Listing:
+ + + + +
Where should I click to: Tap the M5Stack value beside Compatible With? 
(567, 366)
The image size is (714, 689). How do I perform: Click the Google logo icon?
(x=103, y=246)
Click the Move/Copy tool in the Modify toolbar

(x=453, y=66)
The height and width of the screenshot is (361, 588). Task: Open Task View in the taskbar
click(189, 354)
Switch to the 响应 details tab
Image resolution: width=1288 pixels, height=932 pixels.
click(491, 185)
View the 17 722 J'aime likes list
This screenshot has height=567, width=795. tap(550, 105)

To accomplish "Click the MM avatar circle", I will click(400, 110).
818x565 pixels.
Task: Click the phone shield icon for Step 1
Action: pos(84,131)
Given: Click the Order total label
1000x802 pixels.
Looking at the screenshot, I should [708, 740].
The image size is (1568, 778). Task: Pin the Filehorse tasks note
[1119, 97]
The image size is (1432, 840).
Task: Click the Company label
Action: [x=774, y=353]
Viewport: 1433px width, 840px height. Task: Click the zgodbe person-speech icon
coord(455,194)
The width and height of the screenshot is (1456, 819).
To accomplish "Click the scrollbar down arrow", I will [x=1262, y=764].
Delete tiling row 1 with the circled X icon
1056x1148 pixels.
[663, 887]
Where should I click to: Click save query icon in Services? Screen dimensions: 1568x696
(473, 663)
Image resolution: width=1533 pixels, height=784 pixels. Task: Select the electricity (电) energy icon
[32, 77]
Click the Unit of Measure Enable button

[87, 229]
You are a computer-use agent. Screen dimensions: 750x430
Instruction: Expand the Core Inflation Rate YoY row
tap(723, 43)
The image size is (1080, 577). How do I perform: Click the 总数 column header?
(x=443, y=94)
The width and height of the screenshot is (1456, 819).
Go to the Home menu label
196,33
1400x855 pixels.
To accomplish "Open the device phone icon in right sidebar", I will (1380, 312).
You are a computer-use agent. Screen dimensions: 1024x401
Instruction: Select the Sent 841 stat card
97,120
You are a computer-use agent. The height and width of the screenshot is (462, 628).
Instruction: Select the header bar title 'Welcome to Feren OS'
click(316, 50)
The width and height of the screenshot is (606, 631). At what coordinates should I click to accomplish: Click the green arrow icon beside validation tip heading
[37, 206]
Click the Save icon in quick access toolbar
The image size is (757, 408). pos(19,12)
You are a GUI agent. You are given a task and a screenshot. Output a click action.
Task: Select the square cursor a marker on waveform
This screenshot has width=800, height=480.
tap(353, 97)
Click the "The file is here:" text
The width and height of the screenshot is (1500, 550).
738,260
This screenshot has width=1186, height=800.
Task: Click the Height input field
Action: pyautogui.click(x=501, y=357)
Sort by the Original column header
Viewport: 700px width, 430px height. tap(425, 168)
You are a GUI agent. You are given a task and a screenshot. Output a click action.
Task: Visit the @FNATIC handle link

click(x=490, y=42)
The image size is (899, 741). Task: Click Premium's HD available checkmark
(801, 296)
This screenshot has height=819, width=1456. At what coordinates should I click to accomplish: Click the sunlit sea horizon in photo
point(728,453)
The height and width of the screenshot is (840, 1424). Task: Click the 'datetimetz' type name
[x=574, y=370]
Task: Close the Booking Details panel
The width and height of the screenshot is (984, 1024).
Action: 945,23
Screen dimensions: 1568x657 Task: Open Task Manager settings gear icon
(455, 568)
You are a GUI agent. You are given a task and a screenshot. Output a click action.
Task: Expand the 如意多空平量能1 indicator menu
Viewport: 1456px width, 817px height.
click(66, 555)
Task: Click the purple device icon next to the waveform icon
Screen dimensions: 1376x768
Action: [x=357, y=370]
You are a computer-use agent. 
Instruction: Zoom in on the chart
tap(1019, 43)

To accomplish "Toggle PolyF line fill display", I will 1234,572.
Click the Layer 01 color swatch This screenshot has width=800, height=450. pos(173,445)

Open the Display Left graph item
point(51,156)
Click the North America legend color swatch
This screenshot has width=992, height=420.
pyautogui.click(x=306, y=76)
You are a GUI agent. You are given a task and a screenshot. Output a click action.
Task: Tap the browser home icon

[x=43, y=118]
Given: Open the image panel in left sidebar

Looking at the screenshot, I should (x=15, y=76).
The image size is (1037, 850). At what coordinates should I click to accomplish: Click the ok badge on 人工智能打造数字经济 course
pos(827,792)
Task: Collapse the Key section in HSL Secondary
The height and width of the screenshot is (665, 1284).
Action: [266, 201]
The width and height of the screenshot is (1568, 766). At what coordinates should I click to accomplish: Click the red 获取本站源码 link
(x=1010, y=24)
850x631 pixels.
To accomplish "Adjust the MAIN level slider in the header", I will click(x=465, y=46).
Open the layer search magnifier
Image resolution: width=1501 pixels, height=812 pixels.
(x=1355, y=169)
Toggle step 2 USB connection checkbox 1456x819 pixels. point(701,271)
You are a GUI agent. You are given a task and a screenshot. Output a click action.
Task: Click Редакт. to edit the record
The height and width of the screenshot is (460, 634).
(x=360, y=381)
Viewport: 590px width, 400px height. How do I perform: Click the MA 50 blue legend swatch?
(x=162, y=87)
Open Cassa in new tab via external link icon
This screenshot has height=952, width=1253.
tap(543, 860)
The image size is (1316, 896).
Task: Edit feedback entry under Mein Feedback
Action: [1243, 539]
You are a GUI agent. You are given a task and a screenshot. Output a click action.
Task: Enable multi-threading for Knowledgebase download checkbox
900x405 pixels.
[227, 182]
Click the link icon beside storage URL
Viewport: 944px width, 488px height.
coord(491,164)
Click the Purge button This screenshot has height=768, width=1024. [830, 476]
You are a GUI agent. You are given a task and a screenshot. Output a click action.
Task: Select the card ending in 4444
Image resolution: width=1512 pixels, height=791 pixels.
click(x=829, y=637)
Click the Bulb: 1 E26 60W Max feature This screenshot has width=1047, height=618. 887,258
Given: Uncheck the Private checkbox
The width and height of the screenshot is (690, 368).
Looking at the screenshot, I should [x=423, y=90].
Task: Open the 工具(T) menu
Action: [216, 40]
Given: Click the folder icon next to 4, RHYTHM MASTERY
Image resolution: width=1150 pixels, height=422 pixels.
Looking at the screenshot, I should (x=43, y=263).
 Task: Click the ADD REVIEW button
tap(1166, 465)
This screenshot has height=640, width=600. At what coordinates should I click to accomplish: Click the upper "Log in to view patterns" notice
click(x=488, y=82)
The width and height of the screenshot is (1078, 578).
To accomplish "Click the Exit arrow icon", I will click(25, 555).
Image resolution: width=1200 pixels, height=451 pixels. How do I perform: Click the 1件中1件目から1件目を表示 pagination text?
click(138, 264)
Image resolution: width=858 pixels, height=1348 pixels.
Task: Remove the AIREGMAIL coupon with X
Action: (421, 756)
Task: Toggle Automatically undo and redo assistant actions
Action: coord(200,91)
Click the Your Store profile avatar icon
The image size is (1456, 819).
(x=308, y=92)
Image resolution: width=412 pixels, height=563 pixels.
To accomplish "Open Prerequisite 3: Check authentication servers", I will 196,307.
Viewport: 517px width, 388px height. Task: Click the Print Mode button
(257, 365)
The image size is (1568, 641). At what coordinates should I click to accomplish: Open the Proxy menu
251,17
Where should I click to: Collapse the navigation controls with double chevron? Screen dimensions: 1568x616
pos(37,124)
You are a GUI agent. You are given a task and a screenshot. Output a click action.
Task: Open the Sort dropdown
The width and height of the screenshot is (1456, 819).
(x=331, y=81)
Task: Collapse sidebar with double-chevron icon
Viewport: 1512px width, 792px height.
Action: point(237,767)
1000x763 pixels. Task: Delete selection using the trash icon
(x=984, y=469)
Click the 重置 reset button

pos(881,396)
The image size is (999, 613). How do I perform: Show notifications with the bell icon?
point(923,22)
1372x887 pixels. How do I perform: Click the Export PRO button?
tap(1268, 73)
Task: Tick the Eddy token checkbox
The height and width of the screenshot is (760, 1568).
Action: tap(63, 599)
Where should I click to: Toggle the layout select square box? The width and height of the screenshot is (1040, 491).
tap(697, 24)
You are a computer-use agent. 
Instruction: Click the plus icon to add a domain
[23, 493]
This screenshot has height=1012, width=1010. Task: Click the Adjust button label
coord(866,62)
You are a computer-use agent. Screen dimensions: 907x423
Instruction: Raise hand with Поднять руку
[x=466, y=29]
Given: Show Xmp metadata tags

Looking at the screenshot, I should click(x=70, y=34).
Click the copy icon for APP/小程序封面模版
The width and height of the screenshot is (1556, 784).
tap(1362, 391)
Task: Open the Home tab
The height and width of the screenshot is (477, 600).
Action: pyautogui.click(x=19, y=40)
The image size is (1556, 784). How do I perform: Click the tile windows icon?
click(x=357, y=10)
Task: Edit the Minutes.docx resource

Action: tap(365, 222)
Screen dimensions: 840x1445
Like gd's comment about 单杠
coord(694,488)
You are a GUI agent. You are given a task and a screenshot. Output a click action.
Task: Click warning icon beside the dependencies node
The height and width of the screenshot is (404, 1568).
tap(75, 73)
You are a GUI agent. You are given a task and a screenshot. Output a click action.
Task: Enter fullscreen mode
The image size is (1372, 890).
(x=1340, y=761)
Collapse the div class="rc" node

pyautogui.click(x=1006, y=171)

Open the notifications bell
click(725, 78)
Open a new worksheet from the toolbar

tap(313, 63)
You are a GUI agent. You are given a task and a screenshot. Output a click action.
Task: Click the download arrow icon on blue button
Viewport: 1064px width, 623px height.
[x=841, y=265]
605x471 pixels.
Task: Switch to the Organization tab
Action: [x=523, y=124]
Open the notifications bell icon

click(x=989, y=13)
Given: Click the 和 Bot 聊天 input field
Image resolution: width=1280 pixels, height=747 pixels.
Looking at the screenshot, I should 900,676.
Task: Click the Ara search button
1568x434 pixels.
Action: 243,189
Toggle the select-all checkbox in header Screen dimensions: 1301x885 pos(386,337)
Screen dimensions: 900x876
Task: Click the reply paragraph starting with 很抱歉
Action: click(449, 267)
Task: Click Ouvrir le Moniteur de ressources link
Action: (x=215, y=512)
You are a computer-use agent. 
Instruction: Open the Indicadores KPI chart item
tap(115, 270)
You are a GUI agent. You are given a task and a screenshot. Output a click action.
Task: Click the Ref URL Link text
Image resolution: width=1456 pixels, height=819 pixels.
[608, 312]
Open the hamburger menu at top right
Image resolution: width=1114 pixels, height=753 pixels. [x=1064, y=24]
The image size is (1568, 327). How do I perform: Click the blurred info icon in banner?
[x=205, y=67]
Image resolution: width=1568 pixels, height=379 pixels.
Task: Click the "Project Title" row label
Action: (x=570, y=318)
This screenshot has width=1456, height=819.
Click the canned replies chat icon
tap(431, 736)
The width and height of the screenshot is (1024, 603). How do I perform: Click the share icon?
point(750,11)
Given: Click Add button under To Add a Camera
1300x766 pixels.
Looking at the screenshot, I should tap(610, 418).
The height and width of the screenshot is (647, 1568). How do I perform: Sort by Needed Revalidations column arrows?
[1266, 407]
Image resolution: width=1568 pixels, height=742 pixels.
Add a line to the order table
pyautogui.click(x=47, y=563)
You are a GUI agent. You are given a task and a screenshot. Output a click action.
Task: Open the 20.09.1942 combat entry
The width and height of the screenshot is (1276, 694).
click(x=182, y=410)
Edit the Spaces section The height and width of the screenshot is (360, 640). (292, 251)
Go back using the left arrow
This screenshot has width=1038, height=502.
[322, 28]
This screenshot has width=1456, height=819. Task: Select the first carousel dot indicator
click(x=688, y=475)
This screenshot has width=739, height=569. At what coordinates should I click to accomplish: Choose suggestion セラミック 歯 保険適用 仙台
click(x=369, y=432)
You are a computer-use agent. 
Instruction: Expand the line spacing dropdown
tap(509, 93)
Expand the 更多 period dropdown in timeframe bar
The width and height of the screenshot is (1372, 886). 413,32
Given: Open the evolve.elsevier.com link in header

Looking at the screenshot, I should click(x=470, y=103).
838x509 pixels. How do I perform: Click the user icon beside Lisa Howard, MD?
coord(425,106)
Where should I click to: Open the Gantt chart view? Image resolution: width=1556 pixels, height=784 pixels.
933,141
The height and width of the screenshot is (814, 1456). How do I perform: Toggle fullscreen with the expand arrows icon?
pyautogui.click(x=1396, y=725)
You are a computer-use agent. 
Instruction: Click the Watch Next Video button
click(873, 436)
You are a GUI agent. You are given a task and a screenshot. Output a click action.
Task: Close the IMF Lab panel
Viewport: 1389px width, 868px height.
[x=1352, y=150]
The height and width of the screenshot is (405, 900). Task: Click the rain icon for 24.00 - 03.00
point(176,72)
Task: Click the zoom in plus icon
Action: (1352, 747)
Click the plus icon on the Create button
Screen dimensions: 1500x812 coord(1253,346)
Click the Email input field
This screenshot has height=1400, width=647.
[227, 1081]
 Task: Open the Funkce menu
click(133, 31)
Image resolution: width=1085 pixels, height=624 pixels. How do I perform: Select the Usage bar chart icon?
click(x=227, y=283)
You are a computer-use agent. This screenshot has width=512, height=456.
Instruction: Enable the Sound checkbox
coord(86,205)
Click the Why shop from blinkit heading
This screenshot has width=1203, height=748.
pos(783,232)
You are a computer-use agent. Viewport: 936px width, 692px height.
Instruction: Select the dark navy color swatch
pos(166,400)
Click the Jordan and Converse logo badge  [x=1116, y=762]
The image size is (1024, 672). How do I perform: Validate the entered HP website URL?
+ + + + +
Exercise objective: Rewrite the data from the line containing "Given: Open the evolve.elsevier.com" through the line containing "[x=1352, y=150]", changing "Watch Next Video" to "Play Next Video" and leaving everything else unchanged.

Result for this task:
Given: Open the evolve.elsevier.com link in header

Looking at the screenshot, I should click(x=470, y=103).
838x509 pixels. How do I perform: Click the user icon beside Lisa Howard, MD?
coord(425,106)
Where should I click to: Open the Gantt chart view? Image resolution: width=1556 pixels, height=784 pixels.
933,141
The height and width of the screenshot is (814, 1456). How do I perform: Toggle fullscreen with the expand arrows icon?
pyautogui.click(x=1396, y=725)
You are a computer-use agent. 
Instruction: Click the Play Next Video button
click(873, 436)
You are a GUI agent. You are given a task and a screenshot. Output a click action.
Task: Close the IMF Lab panel
Viewport: 1389px width, 868px height.
[x=1352, y=150]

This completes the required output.